Open keunwoochoi opened 6 years ago

keunwoochoi commented 6 years ago

Hi, thanks for the codes!

Although Figure 4 in the original paper is described as in your code, Eq. 2 (which I assume to be more correct) says there are two different convolutions, i.e., I think it should be

(ResidualBlock)

    def forward(self, x, skip_size)
        input_tanh = self.dilated(x)
        input_sigmoid = self.dilated(x)

        # pixelCNN
        gated_tanh = self.gated_tanh(input_tanh)  # [-1, 1]
        gated_sigmoid = self.gate_sigmoid(input_sigmoid)  # [0, 1]
        gated = gated_tanh * gated_sigmoid  # [0, 1]

instead of

    def forward(self, x, skip_size)
        output = self.dilated(x)

        # pixelCNN
        gated_tanh = self.gated_tanh(output)  # [-1, 1]
        gated_sigmoid = self.gate_sigmoid(output)  # [0, 1]
        gated = gated_tanh * gated_sigmoid  # [0, 1]

But I'm also guessing, have you possibly looked into it before?

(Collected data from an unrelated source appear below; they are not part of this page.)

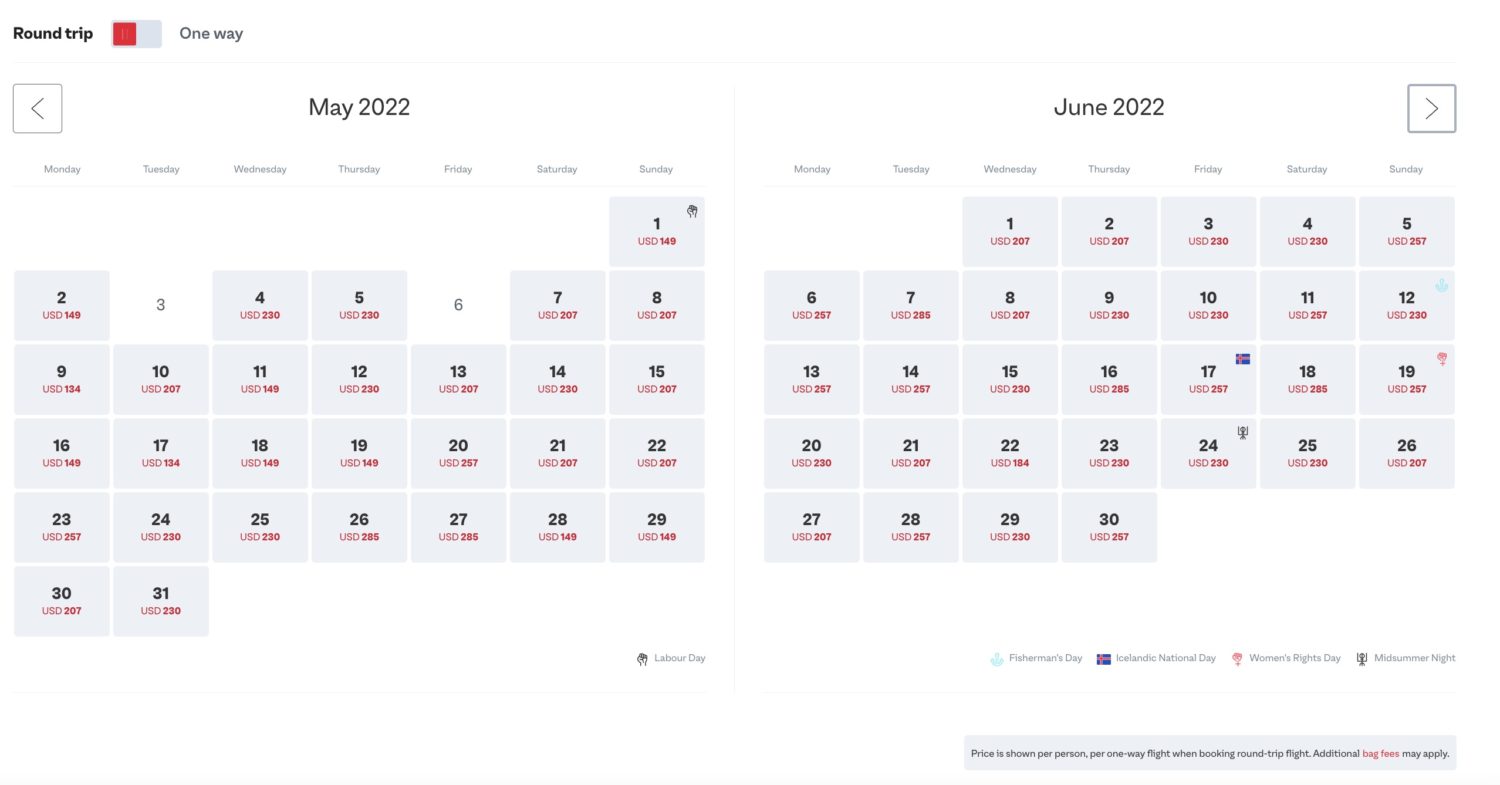Open the bag fees link
Image resolution: width=1500 pixels, height=785 pixels.
1380,753
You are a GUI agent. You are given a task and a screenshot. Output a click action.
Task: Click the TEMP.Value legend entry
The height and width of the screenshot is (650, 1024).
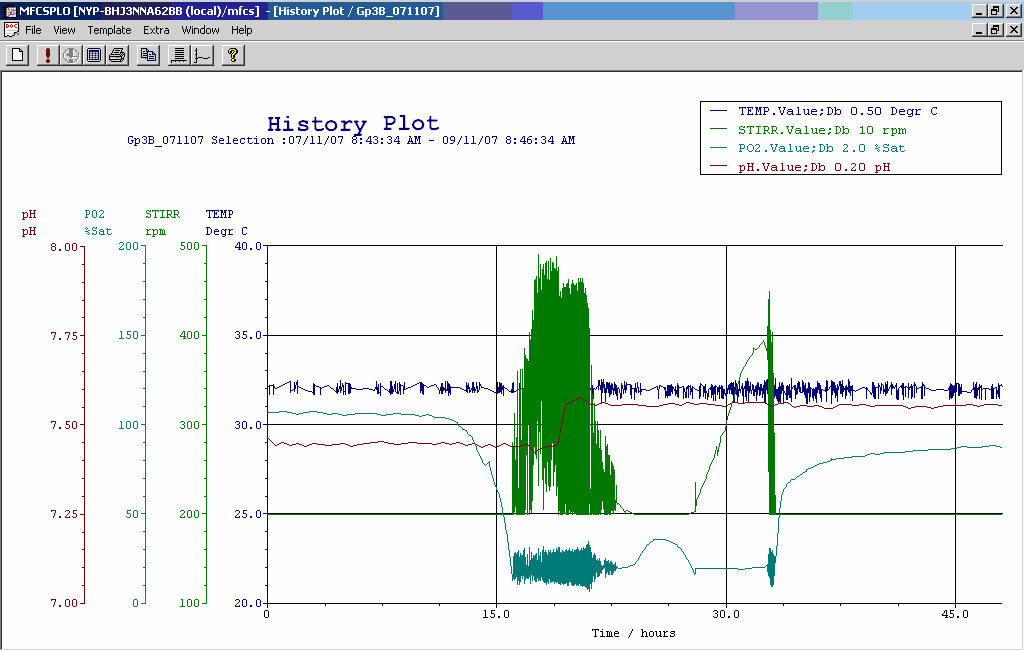click(837, 112)
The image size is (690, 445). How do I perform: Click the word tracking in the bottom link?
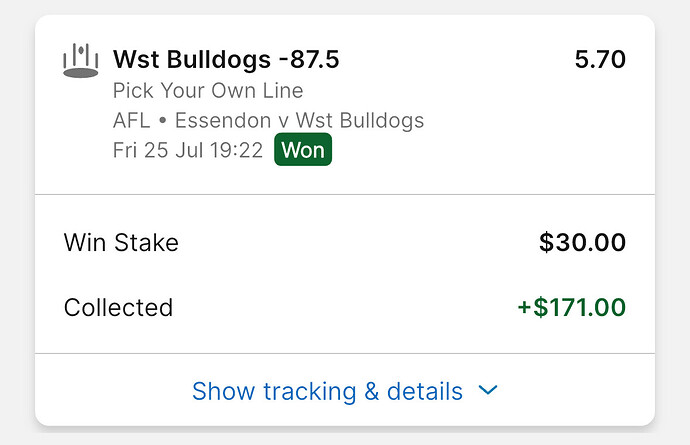coord(310,392)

golbin commented 6 years ago

@keunwoochoi You're right.

And more correctly, tanh receives filter, sigmoid receives gate and z is multiplied them.

    def forward(self, x, skip_size)
        filter = self.dilated(x)
        gate = self.dilated(x)

        # pixelCNN
        filtered = self.gated_tanh(filter)
        gated = self.gate_sigmoid(gate)
        z = filtered * gated

image

Thanks your comments.